College of surgeons goes quiet

The Royal Australasian College of Surgeons will not elaborate on its claim last weekend that it would be better for patients if the South Island's six neurosurgeons were based in one place.

The original comment has already drawn criticism from Dunedin Hospital's emergency department clinical leader Dr John Chambers, who is in the United Kingdom.

The comment, in a Radio New Zealand report, came from the college's New Zealand national chairman John Kyngdon, the college's Australian media office said yesterday.

Mr Kyngdon had said that, as with all issues, the college was concerned primarily with patient safety.

This required consideration to be given to such factors as caseload, the incidence of emergency and planned surgery, and striking a balance between rostered and on-call work.

These considerations had all been raised in earlier inquiries into South Island neurosurgical services, the media office stated.

In a posting on the "Keep Neurosurgery in Dunedin" Facebook site, commenting on the report, Dr Chambers said it was a "sad day" when colleges were put forward as professional bodies which supported services for patients being centralised with the acceptance "some will die as a result".

He hoped he would have the opportunity to put his views to expert-panel chairwoman Anne Kolbe, in person, on his return from the UK soon.

Dr Chambers, who is a New Zealand faculty board member of the Australasian College for Emergency Medicine, in an email response to Otago Daily Times questions yesterday referred to the "hassle, expense and danger" of relying on regular helicopter retrieval from Otago and Southland to Christchurch.

"Christchurch neurosurgeons clearly assume that this will simply happen and patients will be taken to them. Who are the doctors who will man such a [helicopter-transfer] service? Who will pay their life insurance?"While the helicopter retrieval service in Otago-Southland did a great job of bringing patients to Dunedin, it was "always a balance of benefit versus risk".

Adding regular transfers to Christchurch "could well tip the balance".

There was also no doubt that even if it was funded and staffed, some patients would deteriorate and die during the process, he said.

When the ODT sought elaboration on the comments about patient safety and other matters raised, the college of surgeons yesterday advised it would be inappropriate to comment further on the issue.

To do so would be to pre-empt the work of the expert panel looking into the future configuration of the South Island service, it said.

The findings of the panel were awaited by the college and those findings would "obviously inform the views of the college on this matter".

The questions posed by the ODT asked whether the concerns raised by the college could be addressed by a two-site proposal where Dunedin and Christchurch had a joint specialist staff working a joint roster across both sites.

Comment was also sought on the claims of Southern clinicians that the safety of some Southern patients would be compromised by a one-site model.
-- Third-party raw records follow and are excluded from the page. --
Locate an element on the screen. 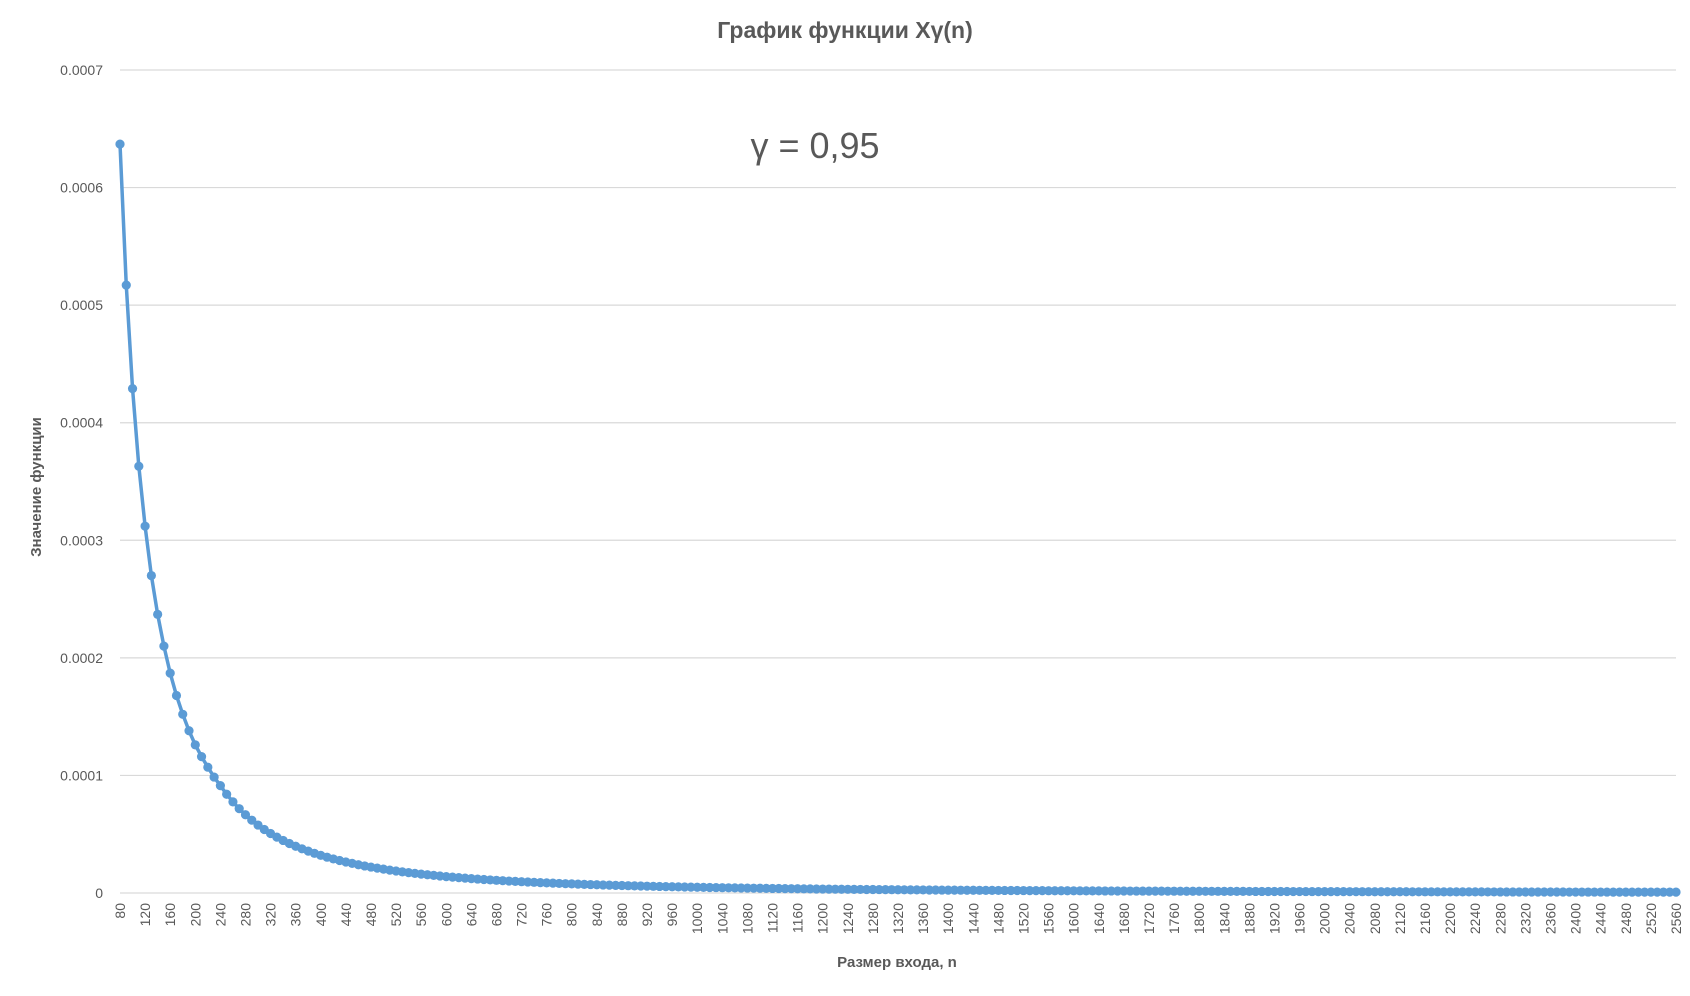 This screenshot has width=1690, height=996. y-tick-label: 0.0002 is located at coordinates (82, 658).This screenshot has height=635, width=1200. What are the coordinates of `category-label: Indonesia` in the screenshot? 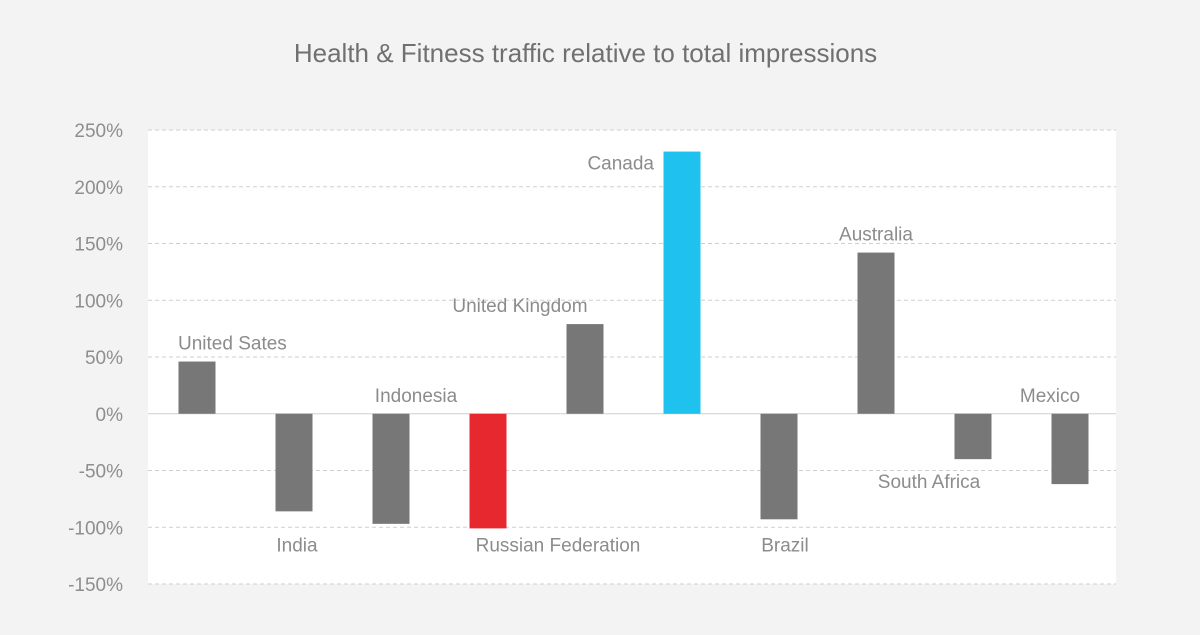 It's located at (416, 396).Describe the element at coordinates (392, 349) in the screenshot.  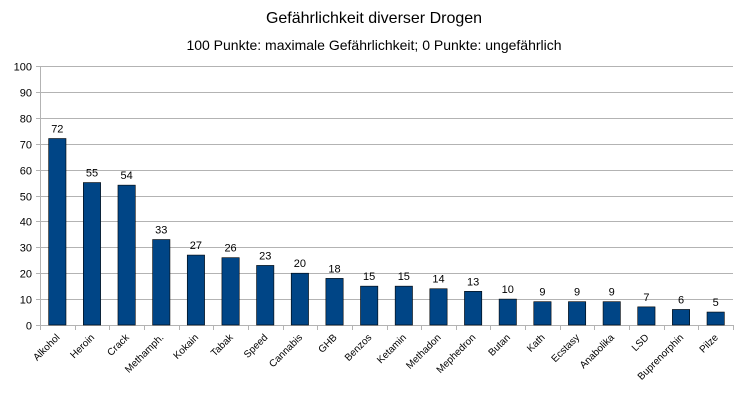
I see `x-tick-label: Ketamin` at that location.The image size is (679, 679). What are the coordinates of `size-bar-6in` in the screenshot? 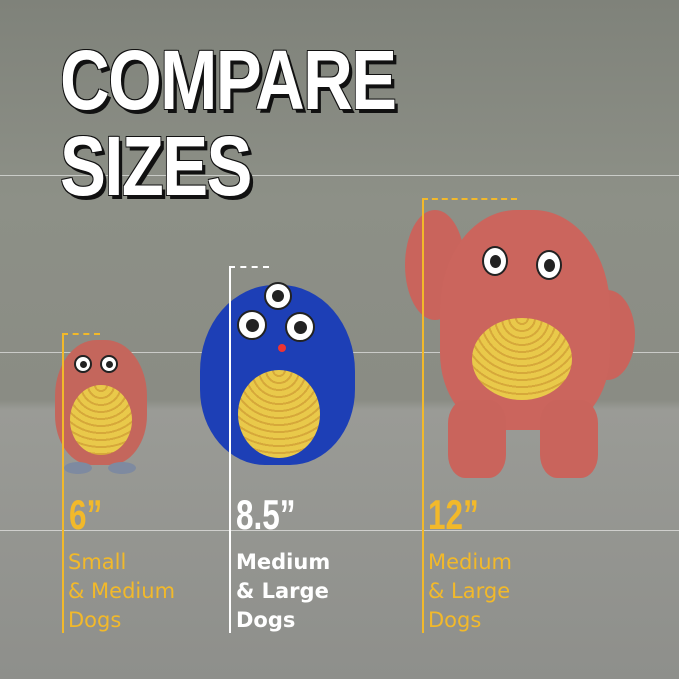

The expert panel considering the future configuration of neurosurgery in the South is expected to give some details of its schedule later this week.

The panel comprises Mrs Kolbe, a paediatric surgeon and head of the clinical school at Auckland University, Adelaide neurosurgeon and councillor of the Royal Australasian College of Surgeons Glenn McCulloch, and consumer rights advocate and former head of Consumer New Zealand David Russell.

Canterbury District Health Board chief executive David Meates advised, through his communications office, that he would not be commenting on any issues involving the panel or its work.